Design et mise en page provisoires...
Critique: Antoine Granger
Le Jazz ce n’est pas trop mon truc, mais bon quand il est structuré et sans be-bop, c’est à mon avis tout à fait écoutable, et là c’est le cas. Pour " Big Band Potpourri " on est en présence
de Jazz de qualité et assez bien interprété par l’équipe de MAS, l’instrumentation est d’ailleurs assez complète : 5 trompettes, 5 Trombones, 3-4
saxos, 1-2 flûtes, 1-2 Clarinettes, 1 piano, 1 basse, 1 guitare sèche et 1 batterie. Pour les connaisseurs il faut savoir que vous retrouverez dans ce pot-pourri des
morceaux célèbres de Duke Ellington, Count Basie, Glenn Miller et d’autres grands noms. Pour un nom connaisseur ca peu paraître répétitif mais certains morceaux
assez typés comme Malaguena et d’autres plus calmes comme Li’l Darlin ( aussi présent
dans Digital Surround Collection ) apportent un peu de variété à un style
musical aux stéréotypes parfois redondants. Bon, passons à la technique : Pour un enregistrement multicanal il y
a généralement deux utilisations différentes des canaux ambiphoniques, soit la réverbération ( naturelle ou simulée ) qui agrandie la pièce et offre un plus grand réalisme musical (
l’instrument gagne en présence ), soit l’utilisation directe ( comme par exemple pour Alan Parsons ), où les surrounds sont utilisés autant que les frontales, il en résulte un mixage très
artificiel mais terriblement enveloppant. Et bien pour " Big Band Potpourri " il y a un peu des deux mais tout est complètement naturel : aucun mixage postérieur à l’enregistrement.

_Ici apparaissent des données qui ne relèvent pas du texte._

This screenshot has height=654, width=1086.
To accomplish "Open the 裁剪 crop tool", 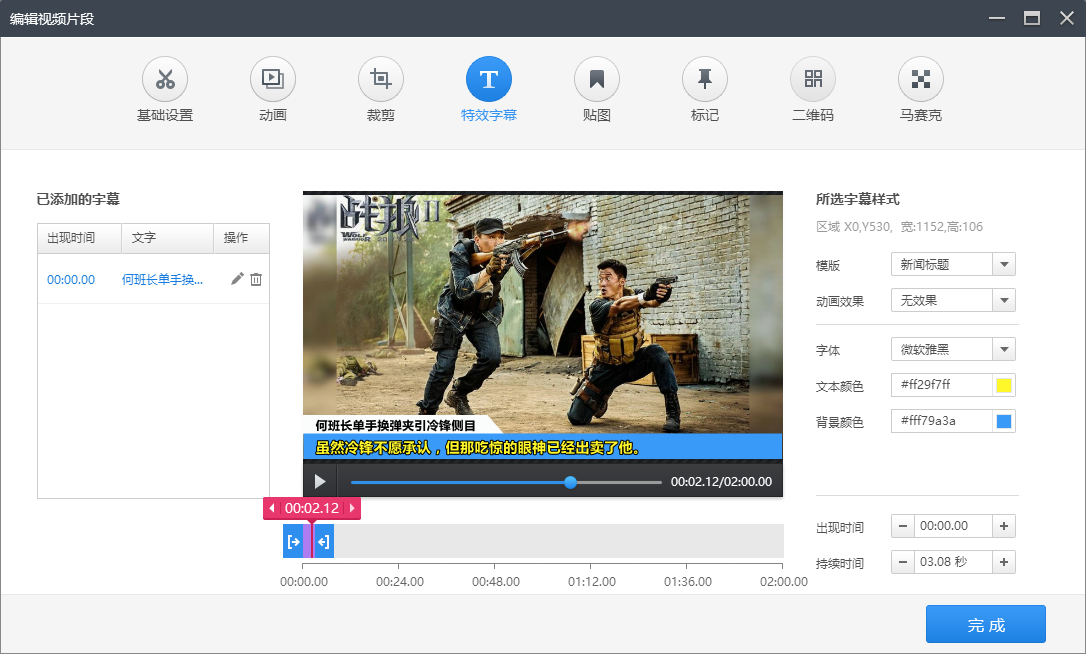I will point(381,80).
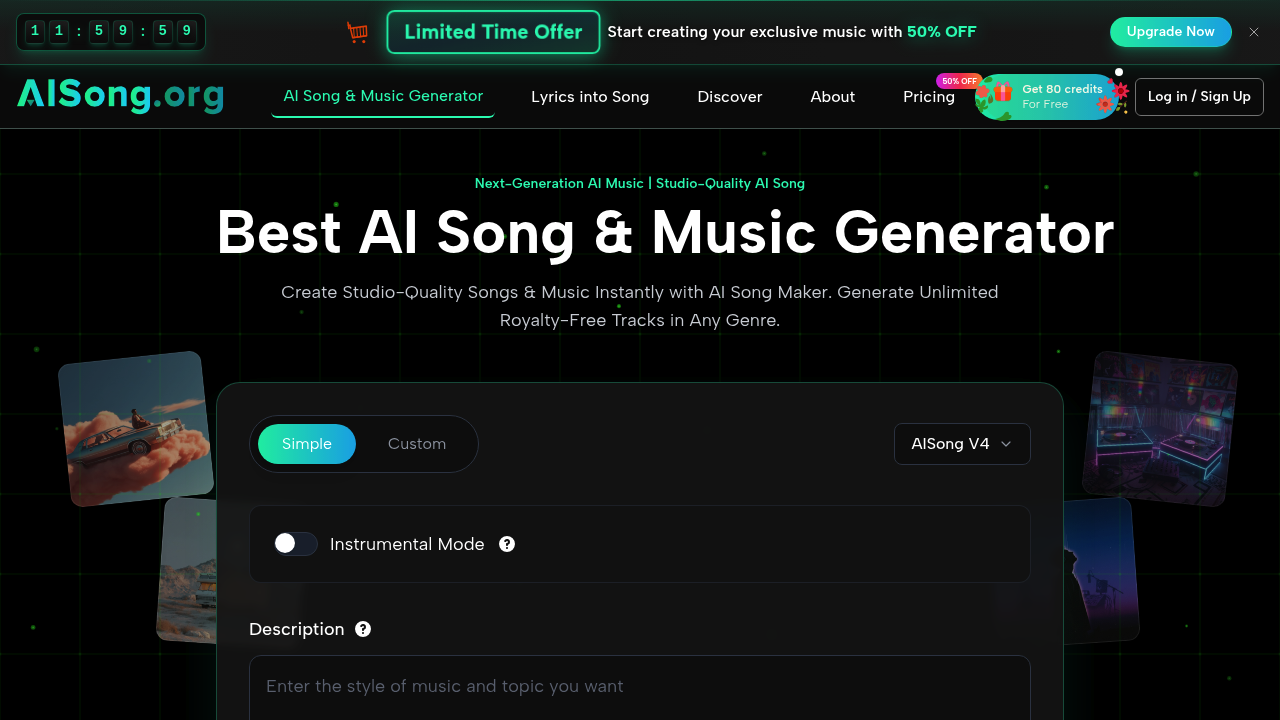Enable Instrumental Mode
Viewport: 1280px width, 720px height.
(x=295, y=543)
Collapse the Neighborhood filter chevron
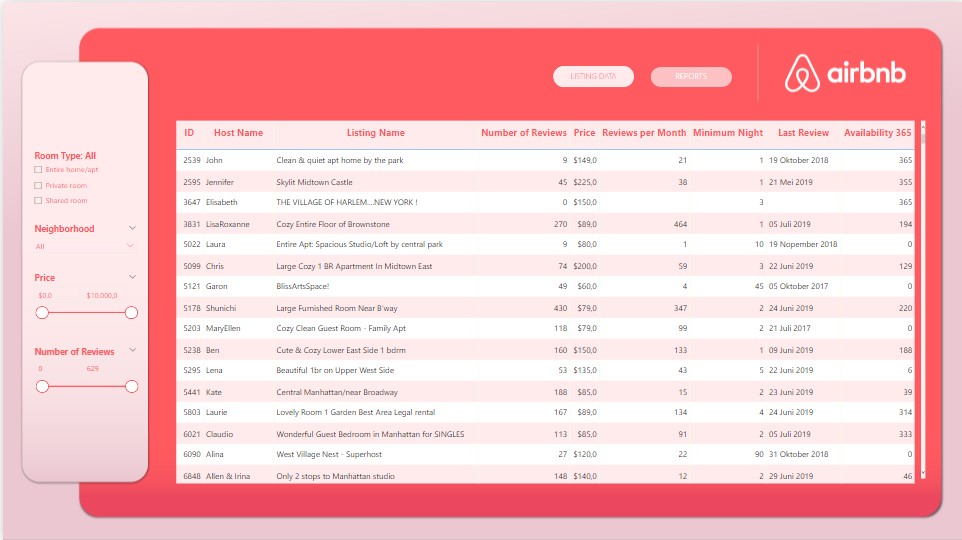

Je
m’explique, les musiciens sont positionnés en forme de U inversé et les 5 micros ne sont pas placés sur les instruments mais enregistrent directement depuis un point choisi à l’intérieur
du U. Ce point est fixe tout au long du CD et c’est cela qui fait tout l’intérêt de l’enregistrement, car chaque instrument est localisé avec précision d’une piste à l’autre, et autre avantage
de l’enregistrement directe, les instruments sont également localisés sur les parties latérales de l’installation, ainsi on n’a pas un instrument par enceinte mais des instruments possédant
leurs propres coordonnées acoustiques ( toute proportion gardés, 5 enceintes ne sont pas suffisantes pour localiser les sons comme dans une écoute directe ). Donc voici le plan
acoustique de l’orchestre : sur la patte gauche du U ( de la surround gauche à la frontale gauche ) on retrouve les trombones, sur la patte droite ( de la surround droite à la frontale droite )
se trouvent les trompettes, et devant… bah y’a du monde ! Entre la centrale et la frontale droite on retrouve la batterie, entre la centrale et la frontale gauche se situe le piano, sur la
centrale tout ce qui est instrument à corde, il faut ajouter à cela des saxos et des flûtes sur les 3 canaux frontaux ainsi qu’une trompette de jazz sur la frontale droite sans oublier la
réverbération naturelle des percussions sur les autres canaux. Ah j’ai failli oublier le caisson, il faut dire qu’il est plus que discret car il n’appuie que la basse et aucunement la batterie qui
est à mon goût suffisamment bien représentée ( en terme de bande de fréquences ) sur les enceintes directionnelles. Mais moi ce qui m’a vraiment enthousiasmé c’est que la position
d’écoute reste la même d’un morceaux à l’autre et on prend beaucoup de plaisir à reconnaître la position de chaque instrument ce qui accentue le dialogue entre les instruments qu’est le
Jazz. Sinon pour conclure, le son est globalement très clair avec des aigus comme il faut et des basse très rares ( mais c’est normal c’est du jazz, alors avec des instruments à vents c’est
logiquement pas un déluge de basses, et même la batterie qui est très réaliste n’empiète pas sur le reste ). Donc pour résumer le maître mot est réalisme et non effets rentre dedans, si vous
voulez que l’on entende vos enceintes : passez votre chemin et prenez un surround sampler avec des dinosaures et des explosions, par contre si vous voulez qu’en fermant les yeux, vos
enceintes disparaissent et que se rassemblent autour de vous un orchestre de jazzmen, essayez ce cd vous ne pourrez pas le regretter.